Hormel, which also makes products under the Country Crock, Jennie-O, Dinty Moore and Chi-Chi’s brands, cut water consumption by 11 percent from 2006 to 2010. Its goal was a ten percent reduction by the end of fiscal year 2011.

To achieve the reduction, Hormel incorporated new equipment designs and process modifications, including closed-loop water recycling systems to cool microwave transmitters, ammonia compressors and packaging machines. In Knoxville, Iowa, the system also captures waste heat to reduce the amount of natural gas being used to preheat boiler feed water and generate hot water to the plant.

The company also carried out employee education initiatives, and said an employee competition saved 125 million gallons of water and 6 million kWh. Total water use during 2010 was 5.1 billion gallons – an absolute reduction of 30 million gallons from the previous year.
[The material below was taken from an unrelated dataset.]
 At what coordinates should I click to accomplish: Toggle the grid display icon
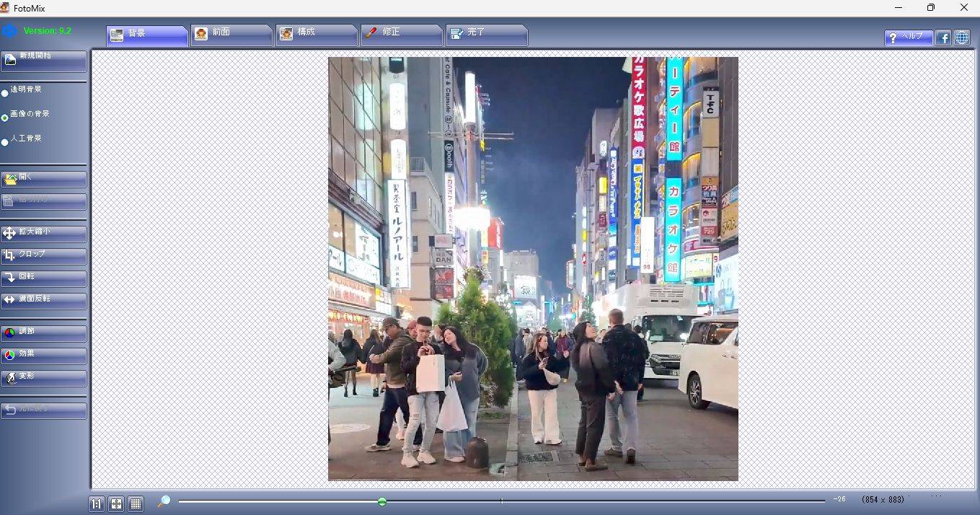click(x=136, y=504)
In 2010, the company also far surpassed a goal to reduce product packaging by three million pounds annually, cutting packaging by 5.6 million pounds and completing 68 packaging reduction projects. Hormel says its packaging team continues to identify new sustainability projects.

Hormel also met a goal to develop Supplier Responsibility Principles by the end of fiscal year 2010 and plans to roll these out to top-tier suppliers in fiscal year 2011.
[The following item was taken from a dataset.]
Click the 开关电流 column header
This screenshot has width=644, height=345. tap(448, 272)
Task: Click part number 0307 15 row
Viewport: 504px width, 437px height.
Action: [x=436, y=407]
Last year Hormel continued to surpass its goal of reducing solid waste to landfill by ten percent by 2011 from a 2006 baseline, reaching a 28 percent reduction in 2010 – up from 16 percent in 2009. Recycling was 41 percent of total waste in fiscal year 2010, compared to 38 percent in 2009 – but the company has some ways to go, with a goal of 50 percent by November 2011.

Hormel says it is currently diverting more than 74 percent of waste from landfills through recycling and the land spreading of byproducts, which are used as a soil nutrient by farmers. The company sends about half of its turkey litter to an electric production facility to be used as biomass fuel, and the rest as a replacement for chemical fertilizers.
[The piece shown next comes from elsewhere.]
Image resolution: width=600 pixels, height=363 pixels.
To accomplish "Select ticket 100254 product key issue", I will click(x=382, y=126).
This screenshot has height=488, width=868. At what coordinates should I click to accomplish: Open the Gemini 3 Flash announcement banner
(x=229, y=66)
En route to a goal to reduce energy use at U.S. manufacturing facilities by ten percent by the end of 2011, from a 2006 benchmark, Hormel’s direct energy consumption fell by six percent to 2010. But in the same year, indirect electricity consumption was nine percent over 2006 levels.

The company has a goal to cut greenhouse gas emissions at its U.S. manufacturing facilities by 10 percent from 2009 to 2014, and by 2010 direct GHG emissions per thousand pounds of production were down six percent. But indirect emissions were up five percent, giving the company an overall emissions increase of 0.5 percent.

The report is self-declared Application Level A under the guidelines of the Global Reporting Initiative.

Hormel is a member of the Dow Jones Sustainability Indexes and Maplecroft Climate Innovation Indexes. It was also named to the Global 1000 Sustainable Performance Leaders list and was named one of “The 100 Most Trustworthy Companies” by Forbes in 2010.